What to work on: Output the entries below word for word, stopping once the line containing "You are a computer-use" is done, and omit each picture.

Records for this exercise section start

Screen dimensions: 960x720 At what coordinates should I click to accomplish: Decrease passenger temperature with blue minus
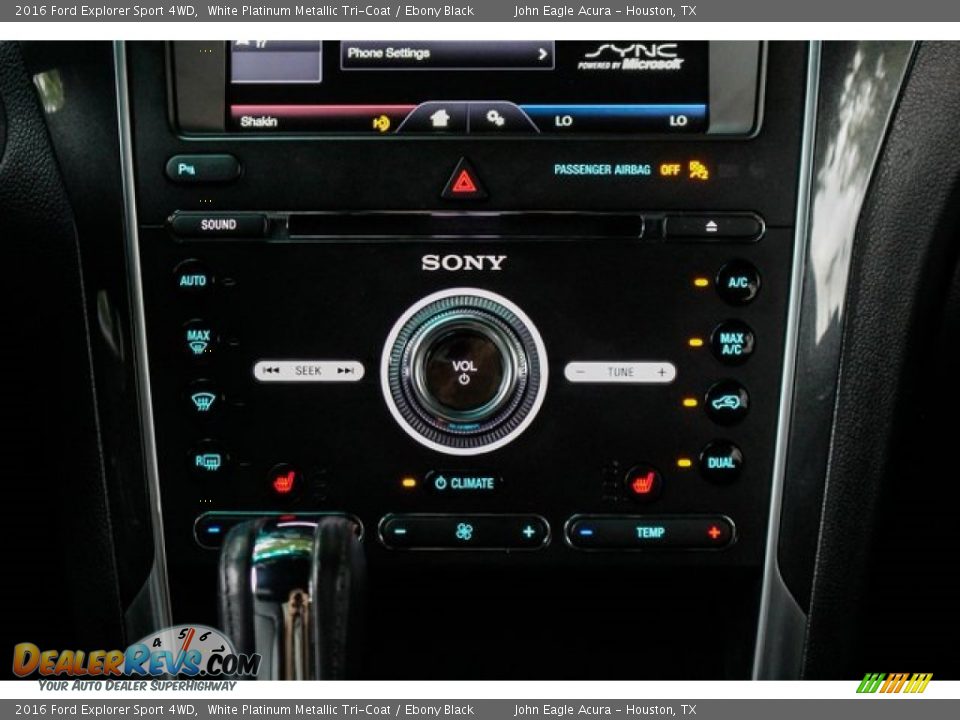586,532
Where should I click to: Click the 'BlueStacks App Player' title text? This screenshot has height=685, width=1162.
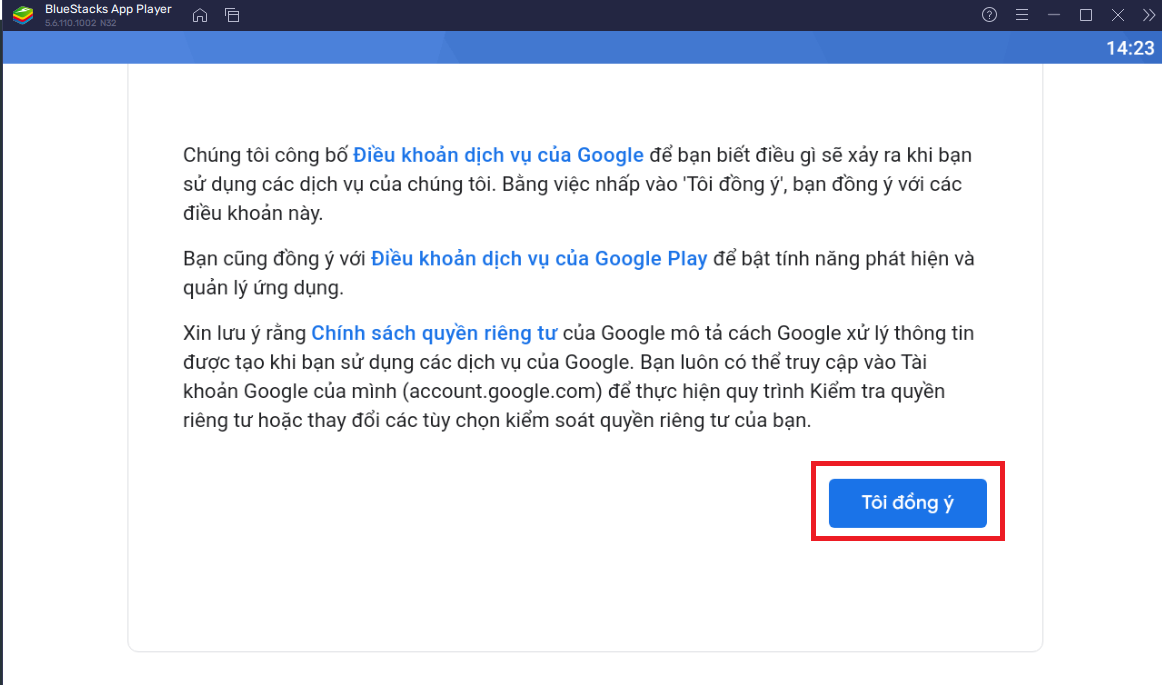[x=108, y=9]

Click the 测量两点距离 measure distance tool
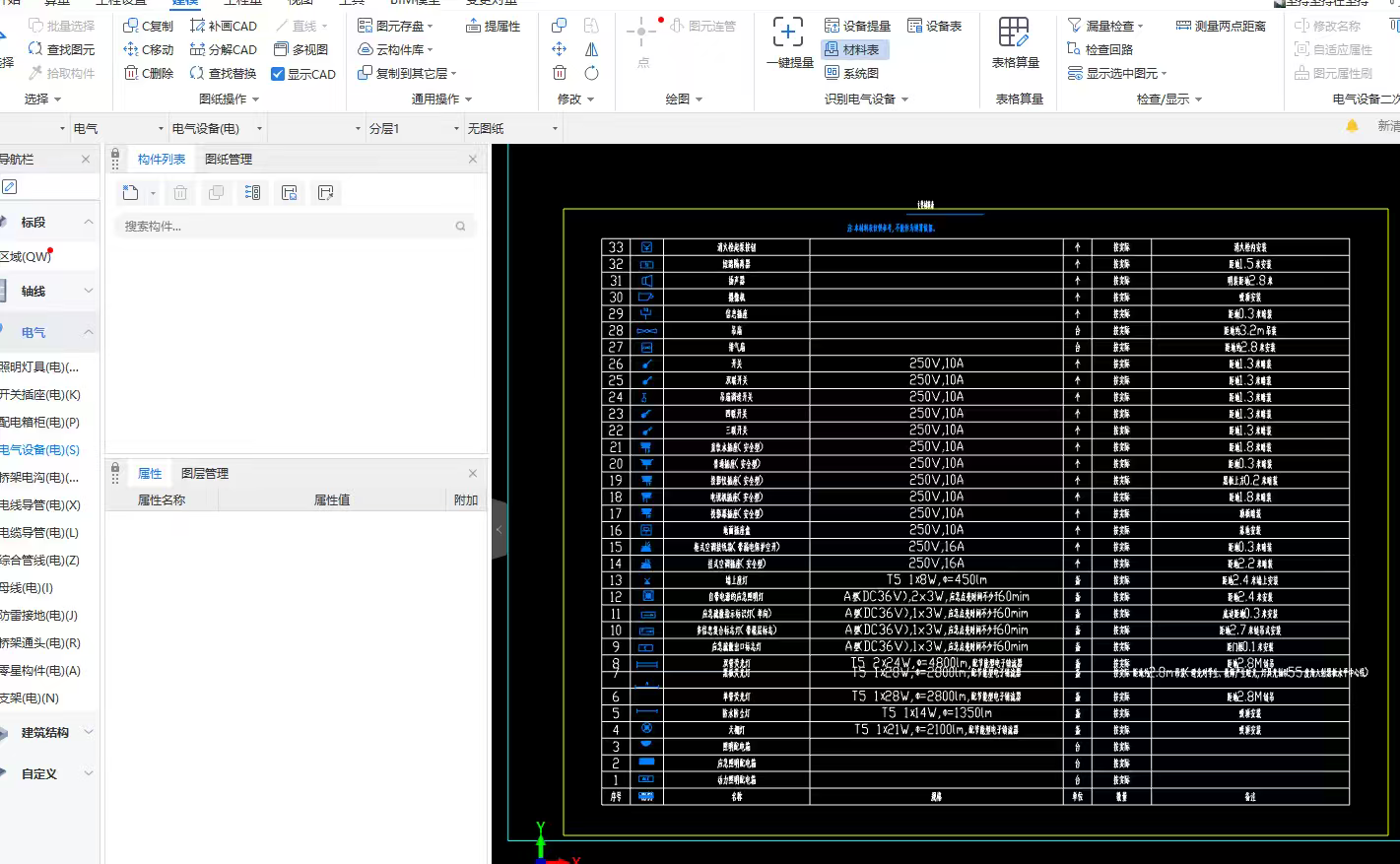pos(1221,26)
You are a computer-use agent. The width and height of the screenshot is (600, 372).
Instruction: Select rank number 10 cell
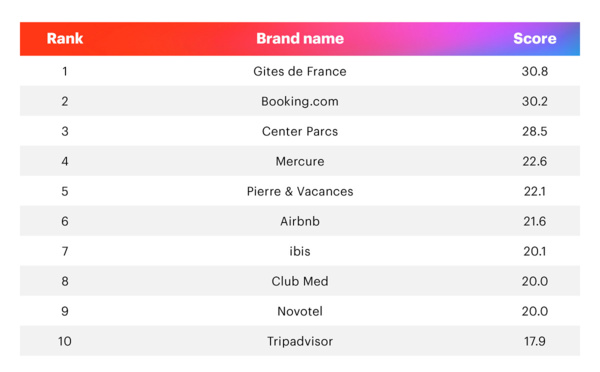pyautogui.click(x=65, y=341)
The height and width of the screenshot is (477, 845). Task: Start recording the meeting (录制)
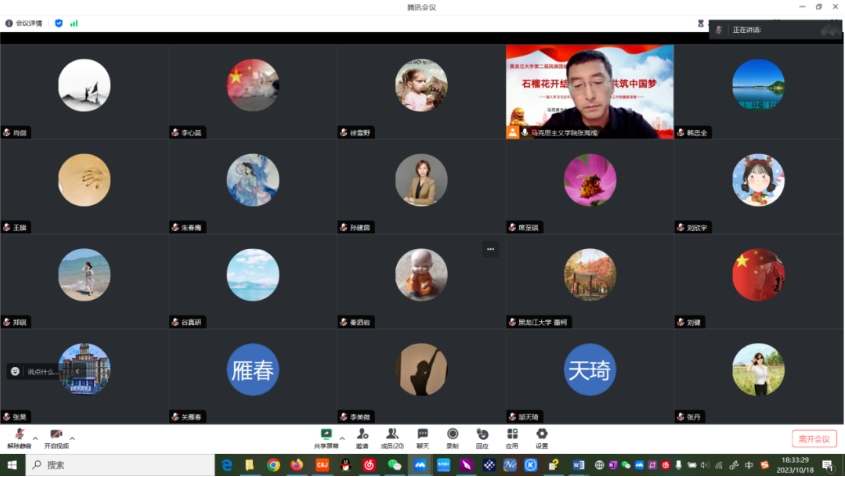pos(452,438)
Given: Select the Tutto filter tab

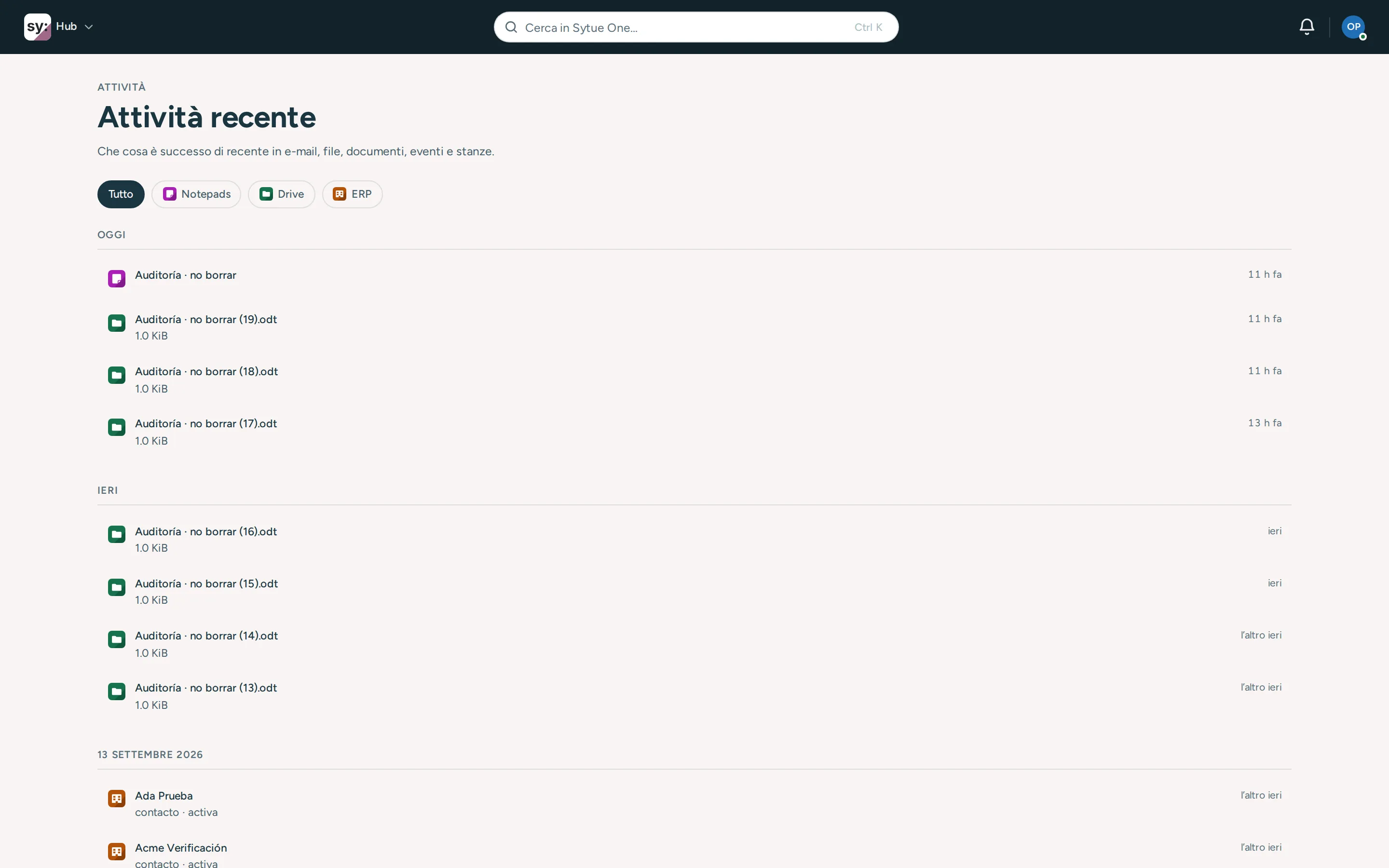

Records for this exercise section end

Solved exercise:
Screen dimensions: 960x720 At what coordinates should I click to accomplish: Decrease passenger temperature with blue minus
586,532
Where should I click to: Click the 'BlueStacks App Player' title text? This screenshot has height=685, width=1162.
[x=108, y=9]

Click the 测量两点距离 measure distance tool
pos(1221,26)
You are a computer-use agent. The width and height of the screenshot is (600, 372).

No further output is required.